WORK TASK: Copy out each line of the entries where the word "This" is present.

(Collected data)
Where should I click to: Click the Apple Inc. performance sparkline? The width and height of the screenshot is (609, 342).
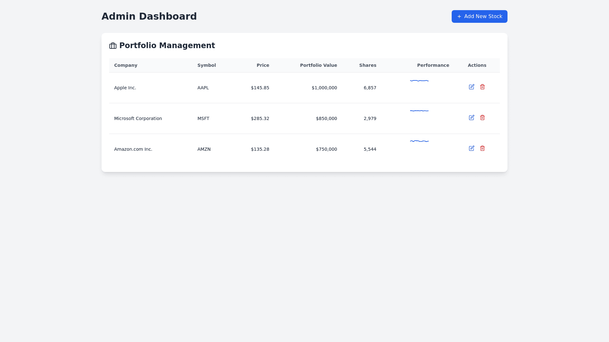click(419, 81)
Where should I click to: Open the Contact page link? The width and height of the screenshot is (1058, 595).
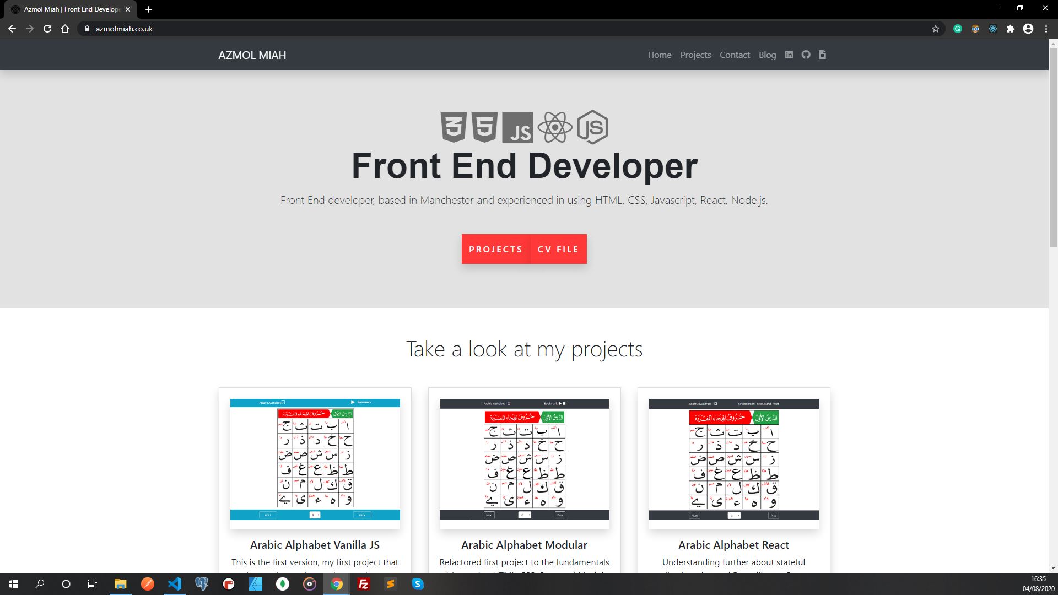point(735,55)
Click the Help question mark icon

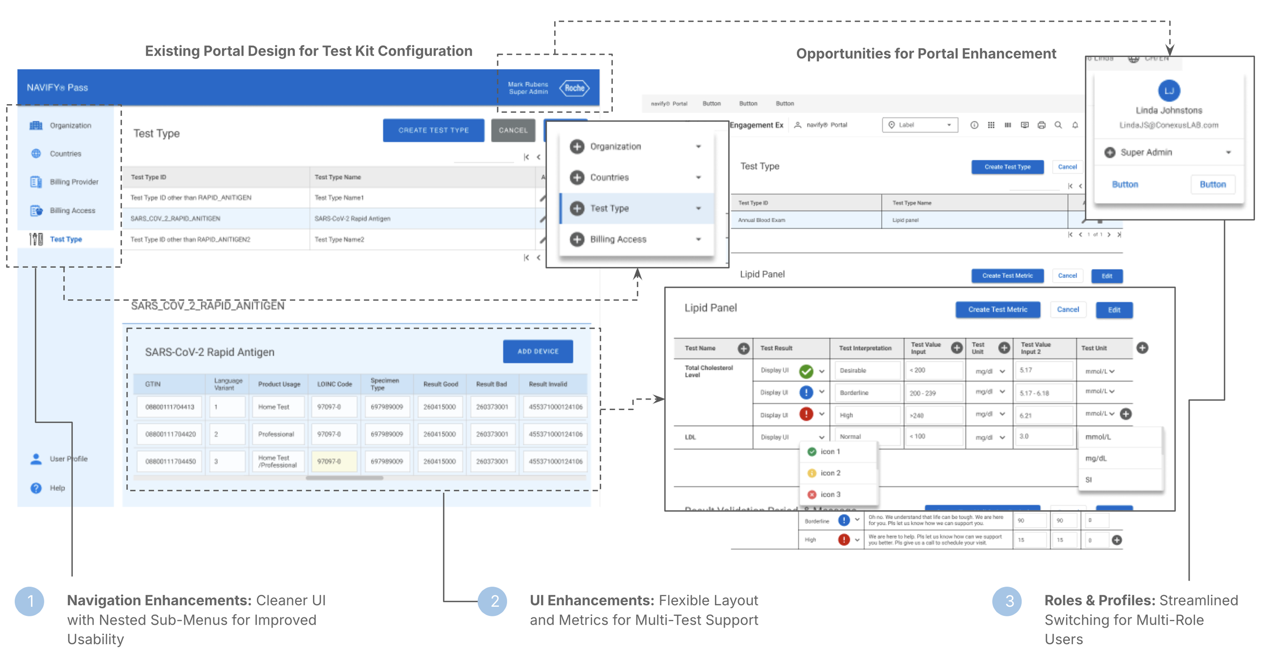(36, 488)
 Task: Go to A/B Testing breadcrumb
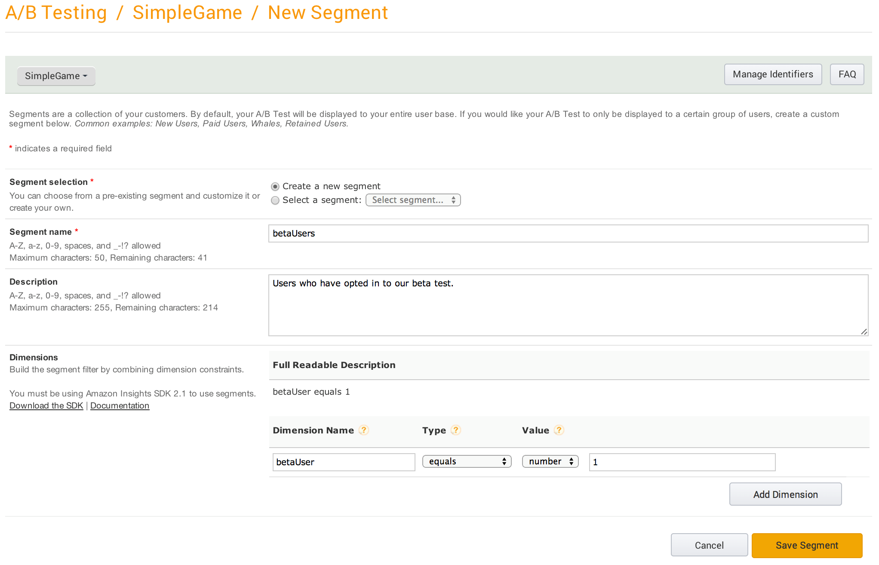[56, 13]
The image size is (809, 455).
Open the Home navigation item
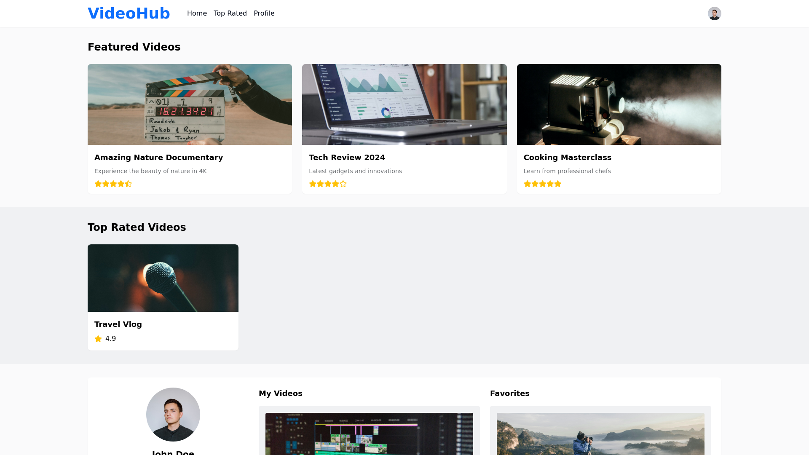pos(197,13)
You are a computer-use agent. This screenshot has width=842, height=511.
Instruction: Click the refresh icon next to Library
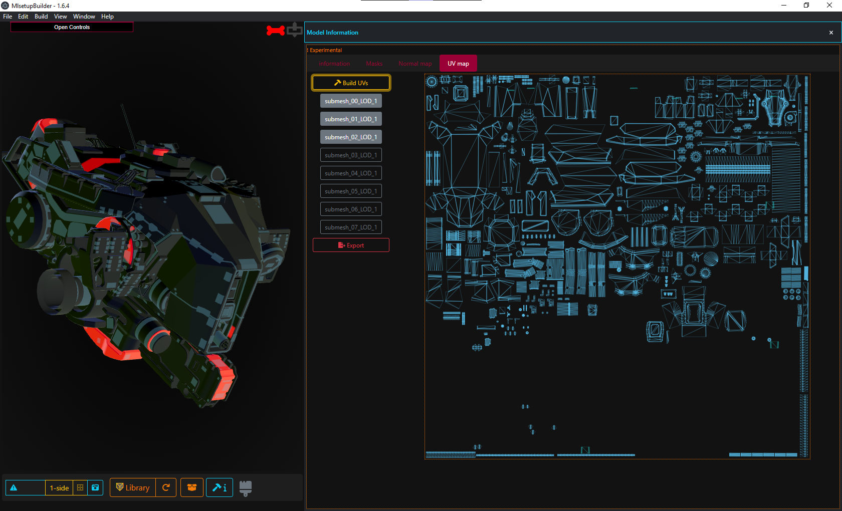(x=166, y=487)
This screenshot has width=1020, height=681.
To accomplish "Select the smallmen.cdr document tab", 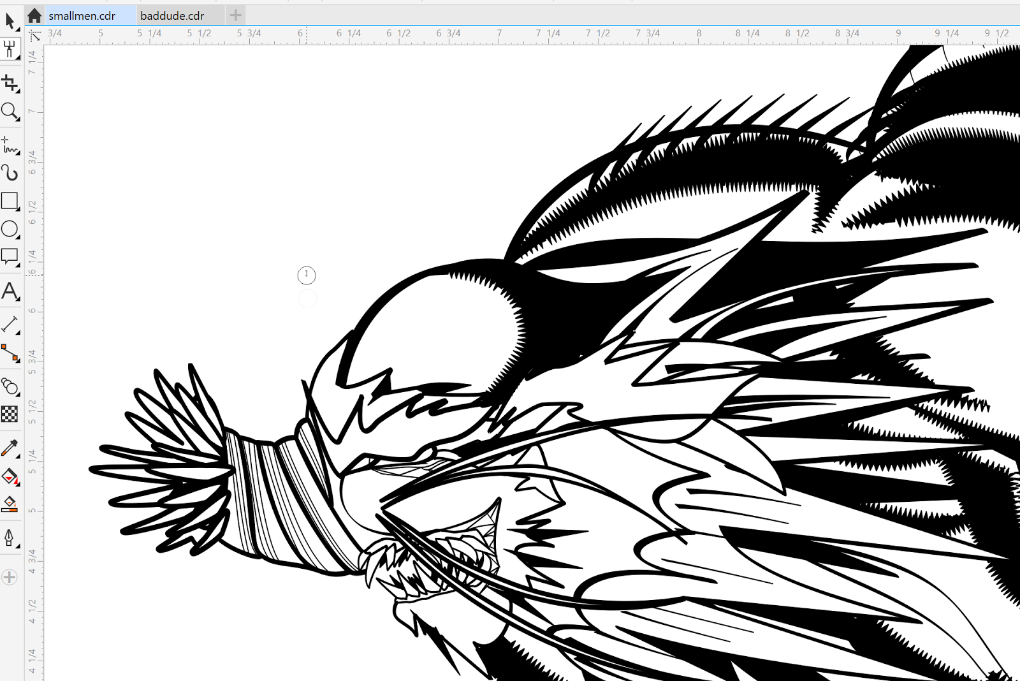I will click(x=83, y=14).
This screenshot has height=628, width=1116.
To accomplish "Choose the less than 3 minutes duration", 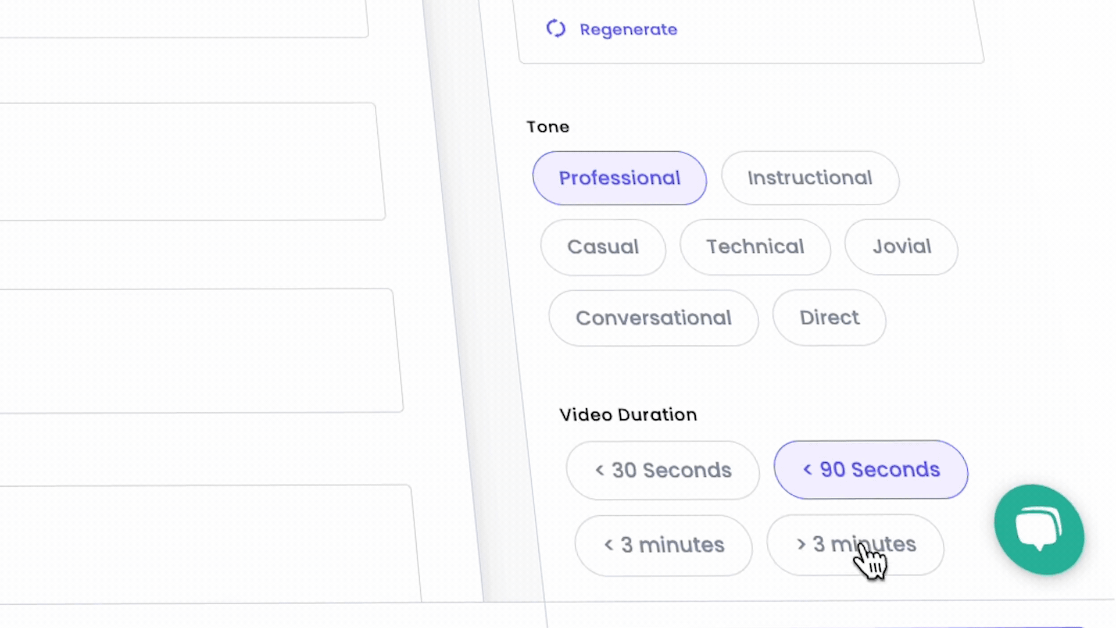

TASK OUTPUT:
You are a computer-use agent. This screenshot has width=842, height=511.
This screenshot has width=1020, height=681.
This screenshot has height=628, width=1116.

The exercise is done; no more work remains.